Copy exactly the lines of the records below, starting at the line that contains "Task: Open info for Book of Heroes" and continuing through the last line, both included; omit any pictures.

Information: Begin

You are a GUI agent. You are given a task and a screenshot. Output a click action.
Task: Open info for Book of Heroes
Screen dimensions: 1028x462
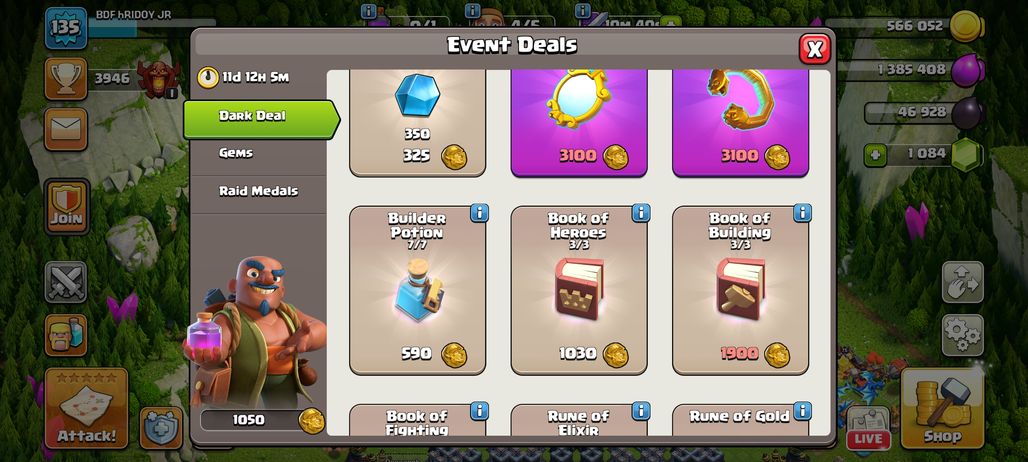point(641,213)
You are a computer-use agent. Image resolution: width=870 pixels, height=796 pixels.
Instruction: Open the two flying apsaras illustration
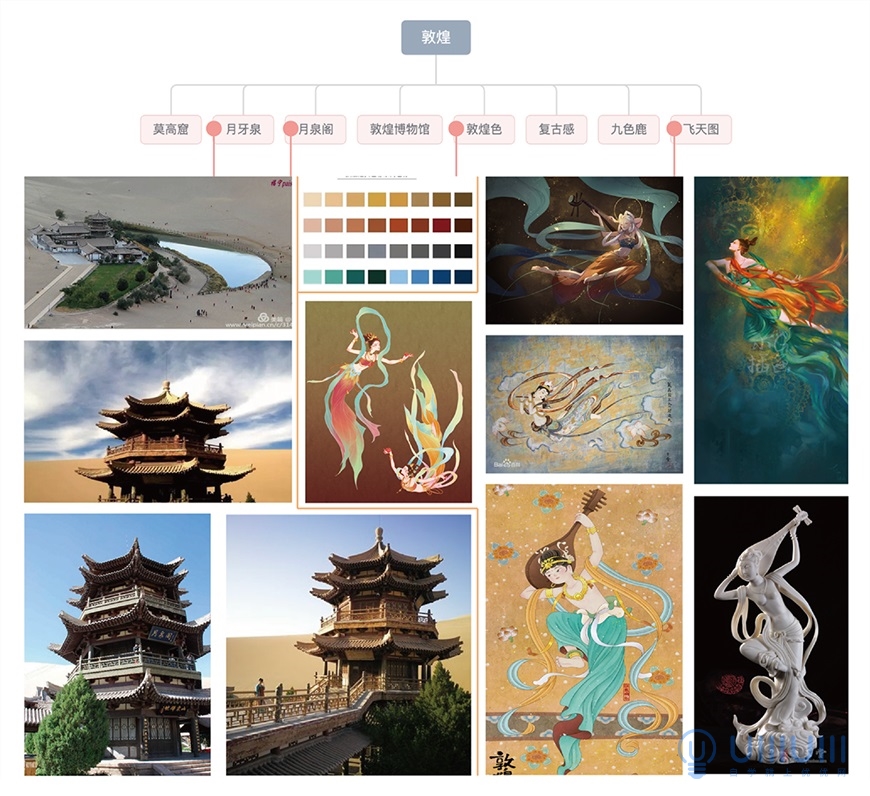click(x=388, y=402)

Information: End

* [Task solution]:
Task: Open info for Book of Heroes
Screen dimensions: 1028x462
point(641,213)
You are a computer-use agent. Image resolution: width=870 pixels, height=796 pixels.
Instruction: Open the two flying apsaras illustration
click(x=388, y=402)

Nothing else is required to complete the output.